──────── PASSAGE TO READ ────────
This was due to a high number of events from meetups, research conferences, demo sessions
up to hackathons we participated or organized during the past two years. After having generated
a general interest in StreamPipes, our next focus will be to find more committers to diversify
the contributor base.
    >     > 
    >     > ** Core Developers **
    >     > The core developers of the system are Dominik Riemer, Philipp Zehnder, Patrick
Wiener and Johannes Tex. All core developers are initial committers in the current proposal.
Some former students who recently started to work at companies and who have also worked on
the project with great commitment, will be asked to further contribute to the project.  
    >     > 
    >     > ** Alignment **
    >     > StreamPipes has dependencies to a lot of existing Apache projects - this
is one reason why we think that the ASF is the best future home for StreamPipes. The messaging
layer is based on Apache Kafka (and also Apache Pulsar as a future option), and runtime wrappers
exist for Apache Flink, Apache Spark and Apache Kafka Streams. StreamPipes Connect already
includes adapters for several Apache projects. Most importantly, we integrate (and plan to
deepen the integration) with IIoT-focused projects such as Apache PLC4X. Also, several data
sinks exist to send messages to tools from other Apache projects (e.g., Apache Kafka, Apache
Pulsar, and Apache IoTDB). Together with these tools (and also after having talked to the
core developers after this year's ApacheCon) we are absolutely convinced that a tight integration
between these tools will strengthen the open source IoT ecosystem.
    >     > 
    >     > === Known Risks ===
    >     > ** Orphaned Products **
    >     > We don't expect the risk of an orphaned product. The initial committers
have worked on the project for years and are absolutely committed to making this open source
tool a great success. All initial committers are committed to work on StreamPipes in their
free time.
    >     > 
    >     > ** Inexperience with Open Source **
    >     > All initial committers have years of expertise related to open source development
and understand what open source means. However, none of the initial committers are currently
committers to Apache projects, although some have already contributed to some projects. From
a variety of events and from intensively studying Apache mailing lists, we are sure that the
Apache Way is the way we'd like the project to move into the future. We expect to benefit
from the experiences from the ASF in building successful open source projects.
──────── DATA SUPPLIED ────────
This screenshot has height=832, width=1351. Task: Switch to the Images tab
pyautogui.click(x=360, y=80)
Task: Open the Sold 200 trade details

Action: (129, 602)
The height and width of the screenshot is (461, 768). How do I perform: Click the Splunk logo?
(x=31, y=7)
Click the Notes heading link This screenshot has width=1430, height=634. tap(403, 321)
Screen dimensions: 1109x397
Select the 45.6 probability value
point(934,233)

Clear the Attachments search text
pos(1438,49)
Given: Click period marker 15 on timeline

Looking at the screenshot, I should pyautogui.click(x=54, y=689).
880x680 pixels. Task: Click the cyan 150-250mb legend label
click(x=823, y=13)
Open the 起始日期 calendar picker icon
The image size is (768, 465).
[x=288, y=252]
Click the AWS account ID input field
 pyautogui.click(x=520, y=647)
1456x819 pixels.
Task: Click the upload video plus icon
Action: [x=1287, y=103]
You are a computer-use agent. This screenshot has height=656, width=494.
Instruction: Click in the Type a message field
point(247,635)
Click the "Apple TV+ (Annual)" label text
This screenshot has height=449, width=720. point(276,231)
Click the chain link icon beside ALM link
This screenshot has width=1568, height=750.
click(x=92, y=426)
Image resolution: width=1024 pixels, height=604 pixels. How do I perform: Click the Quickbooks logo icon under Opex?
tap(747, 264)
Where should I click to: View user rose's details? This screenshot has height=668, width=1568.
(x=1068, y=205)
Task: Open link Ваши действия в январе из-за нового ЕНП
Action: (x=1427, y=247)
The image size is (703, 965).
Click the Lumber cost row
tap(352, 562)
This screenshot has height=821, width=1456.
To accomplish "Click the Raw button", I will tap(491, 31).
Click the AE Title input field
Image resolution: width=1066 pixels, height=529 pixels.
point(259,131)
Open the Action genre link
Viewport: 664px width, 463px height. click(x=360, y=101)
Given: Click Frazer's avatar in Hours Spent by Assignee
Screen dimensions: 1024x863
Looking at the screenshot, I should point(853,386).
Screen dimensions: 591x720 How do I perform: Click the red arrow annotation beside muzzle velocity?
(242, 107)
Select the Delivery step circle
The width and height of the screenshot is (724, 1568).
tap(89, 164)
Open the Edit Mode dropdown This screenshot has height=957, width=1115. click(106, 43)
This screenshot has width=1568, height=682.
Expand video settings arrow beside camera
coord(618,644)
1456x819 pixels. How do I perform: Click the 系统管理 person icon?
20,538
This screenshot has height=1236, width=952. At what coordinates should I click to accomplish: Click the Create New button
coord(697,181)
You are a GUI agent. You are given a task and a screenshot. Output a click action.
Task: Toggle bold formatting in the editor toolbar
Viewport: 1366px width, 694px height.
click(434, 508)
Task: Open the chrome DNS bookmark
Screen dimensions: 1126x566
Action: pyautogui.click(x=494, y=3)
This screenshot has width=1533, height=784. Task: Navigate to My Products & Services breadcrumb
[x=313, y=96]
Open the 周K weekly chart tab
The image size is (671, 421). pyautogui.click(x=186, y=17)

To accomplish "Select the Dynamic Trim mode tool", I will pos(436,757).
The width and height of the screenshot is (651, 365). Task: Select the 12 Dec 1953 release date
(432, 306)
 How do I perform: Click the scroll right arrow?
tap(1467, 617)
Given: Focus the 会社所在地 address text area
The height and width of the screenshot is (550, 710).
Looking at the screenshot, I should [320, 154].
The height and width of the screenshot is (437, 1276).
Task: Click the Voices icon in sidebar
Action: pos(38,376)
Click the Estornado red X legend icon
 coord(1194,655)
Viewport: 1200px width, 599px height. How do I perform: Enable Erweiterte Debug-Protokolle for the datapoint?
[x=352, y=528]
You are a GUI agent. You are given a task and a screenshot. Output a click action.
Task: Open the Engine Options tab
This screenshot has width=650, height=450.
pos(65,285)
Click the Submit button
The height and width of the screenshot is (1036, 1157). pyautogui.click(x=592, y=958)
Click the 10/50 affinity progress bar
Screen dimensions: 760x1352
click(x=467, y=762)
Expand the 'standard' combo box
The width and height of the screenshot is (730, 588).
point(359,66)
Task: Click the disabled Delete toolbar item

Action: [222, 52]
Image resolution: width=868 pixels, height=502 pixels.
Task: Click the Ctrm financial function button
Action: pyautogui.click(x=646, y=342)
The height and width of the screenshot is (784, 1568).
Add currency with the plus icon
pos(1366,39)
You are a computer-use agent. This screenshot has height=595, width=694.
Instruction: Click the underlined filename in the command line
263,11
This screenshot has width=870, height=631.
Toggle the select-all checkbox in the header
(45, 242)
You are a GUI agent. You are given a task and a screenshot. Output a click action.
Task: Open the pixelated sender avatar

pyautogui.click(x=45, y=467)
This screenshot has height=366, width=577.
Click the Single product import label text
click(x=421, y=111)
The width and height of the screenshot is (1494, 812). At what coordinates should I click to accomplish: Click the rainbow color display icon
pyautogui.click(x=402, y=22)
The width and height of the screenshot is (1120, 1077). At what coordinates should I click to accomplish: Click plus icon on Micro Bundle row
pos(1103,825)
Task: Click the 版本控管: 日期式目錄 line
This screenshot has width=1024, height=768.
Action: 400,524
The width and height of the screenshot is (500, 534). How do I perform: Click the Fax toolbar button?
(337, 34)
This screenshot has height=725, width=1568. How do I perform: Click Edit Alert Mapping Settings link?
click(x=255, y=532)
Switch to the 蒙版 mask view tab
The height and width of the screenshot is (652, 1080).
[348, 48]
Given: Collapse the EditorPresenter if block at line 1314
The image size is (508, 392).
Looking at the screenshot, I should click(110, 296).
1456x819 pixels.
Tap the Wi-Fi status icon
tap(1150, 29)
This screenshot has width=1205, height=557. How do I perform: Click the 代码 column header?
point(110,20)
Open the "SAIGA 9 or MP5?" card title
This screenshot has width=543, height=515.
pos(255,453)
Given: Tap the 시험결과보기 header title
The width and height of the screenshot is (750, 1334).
────────
## EXERCISE DESCRIPTION
List the names of the core developers given in the passage about StreamPipes.

## ANSWER IN FULL
Dominik Riemer, Philipp Zehnder, Patrick Wiener, Johannes Tex